We just kicked off a project the other week which basically requires us to store data in the non-relational way and due to CouchDB's document oriented store we selected it as one of the technologies to use. So this is actually the first time that I will run it in production, but I'm still pretty confident about it. :)
Just an update here (2009-10-25):
Our first CouchDB install is 20 GB, it hosts 40 million records. It's been running in production since January 2009, and it's been great. Read (GET) speed is outstanding and we use it as a store for complex data, and then it's just pull.
Our second couchdb installment has two databases, one is 160,000,000+ documents (210 GB), and growing between 150,000-300,000 documents a day. The other is only 35,000,000 documents (7 GB). This setup has a lot more reads and writes and initial tests are performing very well.
View building on the 160,000,000 document database took roughly a week, but since then we upgraded to a larger Amazon EC2 instance and we are also getting ready to update to CouchDB 0.10.x (from 0.9.1) as this release includes a lot of performance improvements in view building.
I am using couchdb in a few scenarios, as a document store for http://devk.it (under development) and in a much larger scale as a template store for a distributed email delivery system.
CouchDB is very slick for what it does, but I was not able to get it to run at as high of a concurrency level as I would have expected. Also note that the maximum document size is fairly limiting at 1MB due to the hardcoded max input buffer size in mochiweb. You can however alter a header file and recompile to get around this limit.
I'm using CouchDB to store (and serve) article ratings on my blog. It's not exactly heavy traffic but it's been rock solid so far.
Also planning on adding comments sometime which I'll most likely also store in CouchDB.
I've found it quite easy to get started with, on OSX you can just download CouchDBX to get started quickly. I use a Sinatra backend with RestClient to interact with 'the couch' through straight HTTP verbs and such.
Great fun.
At the moment I'm working with CouchDB for a computer science thesis. I'm writing about my progresses and opinions on my blog, http://metalelf0dev.blogspot.com. I think the project is well done, but the existing documentation isn't organized as it should. A quick tutorial about the Futon web interface could be really useful for starters IMHO :)
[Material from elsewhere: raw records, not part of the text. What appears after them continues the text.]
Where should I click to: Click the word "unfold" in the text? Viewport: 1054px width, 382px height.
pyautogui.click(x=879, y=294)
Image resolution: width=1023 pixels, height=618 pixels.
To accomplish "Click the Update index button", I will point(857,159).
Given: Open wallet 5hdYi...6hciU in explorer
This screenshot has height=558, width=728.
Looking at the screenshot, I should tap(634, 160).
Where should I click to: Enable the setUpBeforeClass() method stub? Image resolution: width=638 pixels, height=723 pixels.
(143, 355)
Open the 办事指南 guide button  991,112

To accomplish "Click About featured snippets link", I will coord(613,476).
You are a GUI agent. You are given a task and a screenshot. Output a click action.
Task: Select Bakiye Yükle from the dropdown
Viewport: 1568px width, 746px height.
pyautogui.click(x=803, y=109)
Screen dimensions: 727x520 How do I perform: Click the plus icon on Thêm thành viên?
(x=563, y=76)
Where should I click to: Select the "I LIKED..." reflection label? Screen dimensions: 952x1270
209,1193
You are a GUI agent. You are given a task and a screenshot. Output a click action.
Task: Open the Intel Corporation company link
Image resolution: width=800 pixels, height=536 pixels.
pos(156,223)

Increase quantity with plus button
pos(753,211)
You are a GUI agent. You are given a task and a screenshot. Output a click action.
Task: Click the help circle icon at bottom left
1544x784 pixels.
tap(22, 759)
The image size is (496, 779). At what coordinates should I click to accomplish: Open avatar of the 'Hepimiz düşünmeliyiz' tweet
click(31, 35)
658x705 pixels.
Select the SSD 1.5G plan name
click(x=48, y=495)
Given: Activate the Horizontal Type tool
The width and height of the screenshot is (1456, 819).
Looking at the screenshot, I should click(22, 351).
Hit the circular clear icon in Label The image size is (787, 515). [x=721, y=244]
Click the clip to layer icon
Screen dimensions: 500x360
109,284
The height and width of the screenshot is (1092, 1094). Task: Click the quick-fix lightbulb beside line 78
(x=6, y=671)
I used couchdb twice in production. First was the wiki likes project and I think that couchdb was perfect candidate for that role. Saving the version of all docs helps a lot.
The second project was quite query loaded and idea was dumping social data first, then query it with various filters. It was looked like standard CouchDB query features looks a bit pure for our needs. But we add Lucene like a full text indexer and after that doing many queries during Lucene part. And that solution looks good enough.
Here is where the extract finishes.